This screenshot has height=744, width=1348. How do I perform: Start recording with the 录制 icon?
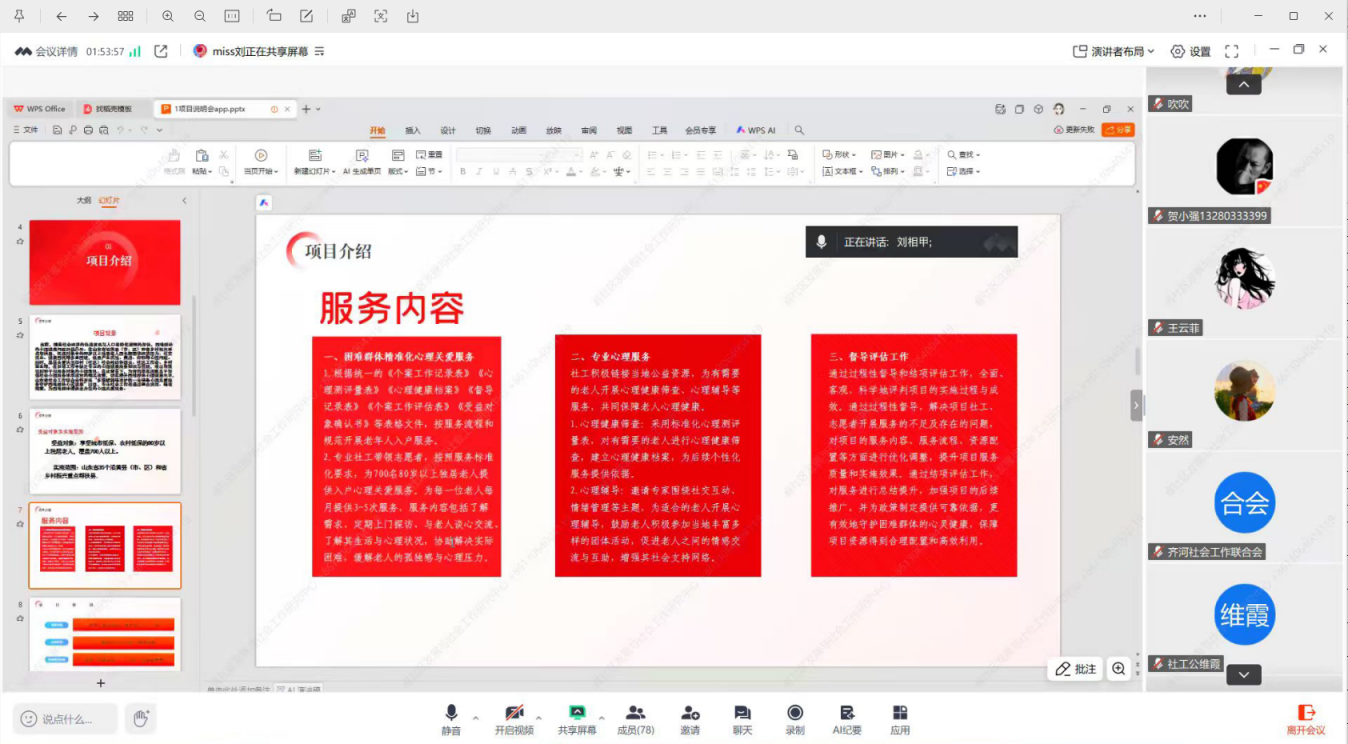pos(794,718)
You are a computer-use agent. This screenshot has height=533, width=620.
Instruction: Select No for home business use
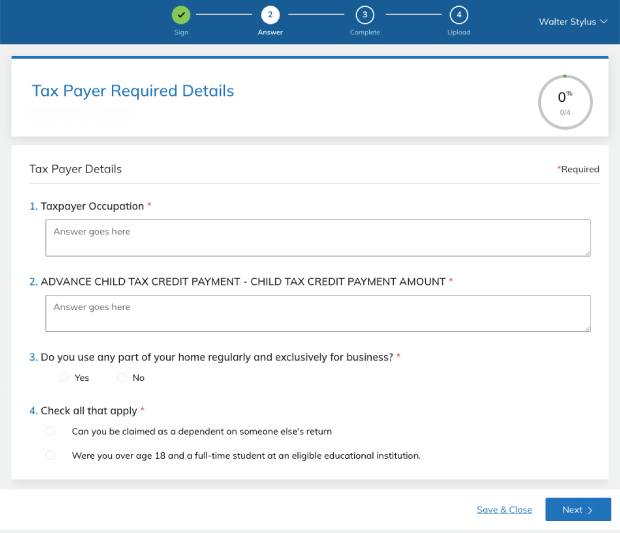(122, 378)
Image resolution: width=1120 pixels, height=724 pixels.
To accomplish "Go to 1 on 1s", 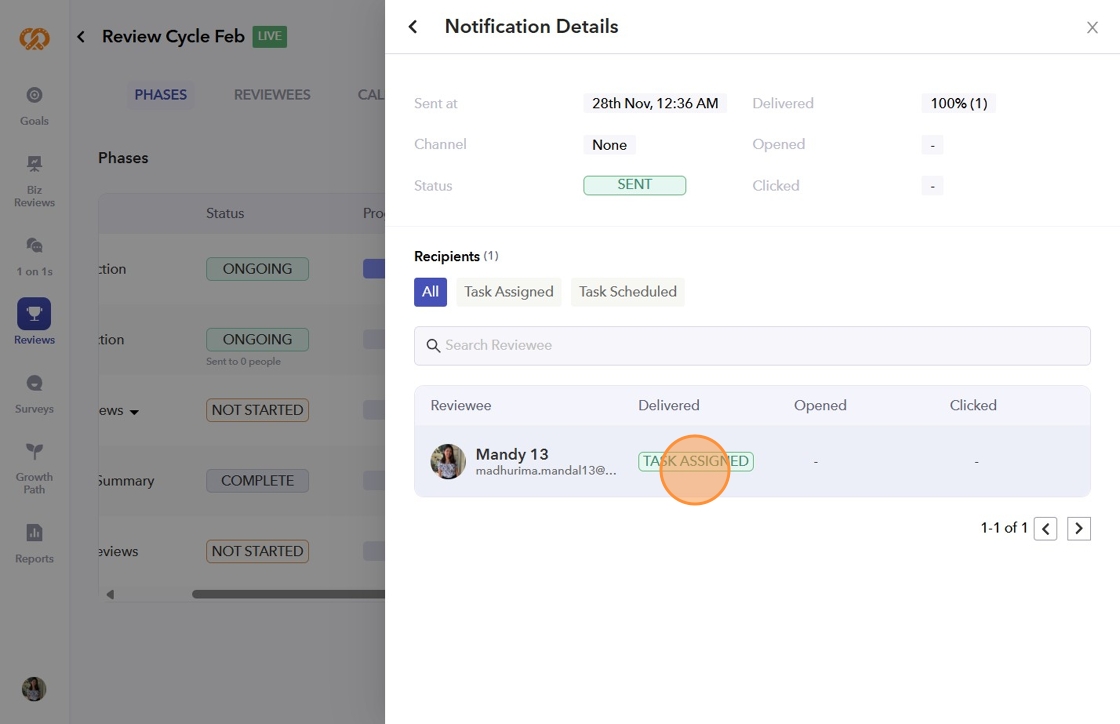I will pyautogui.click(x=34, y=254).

(PROBLEM STATEMENT): Pull out every line of the material that contains the word "screenshot", matching case exactly.

(EXERCISE RESULT):
This screenshot has height=744, width=1348. How do I perform: Start recording with the 录制 icon?
You are a computer-use agent. This screenshot has height=533, width=620.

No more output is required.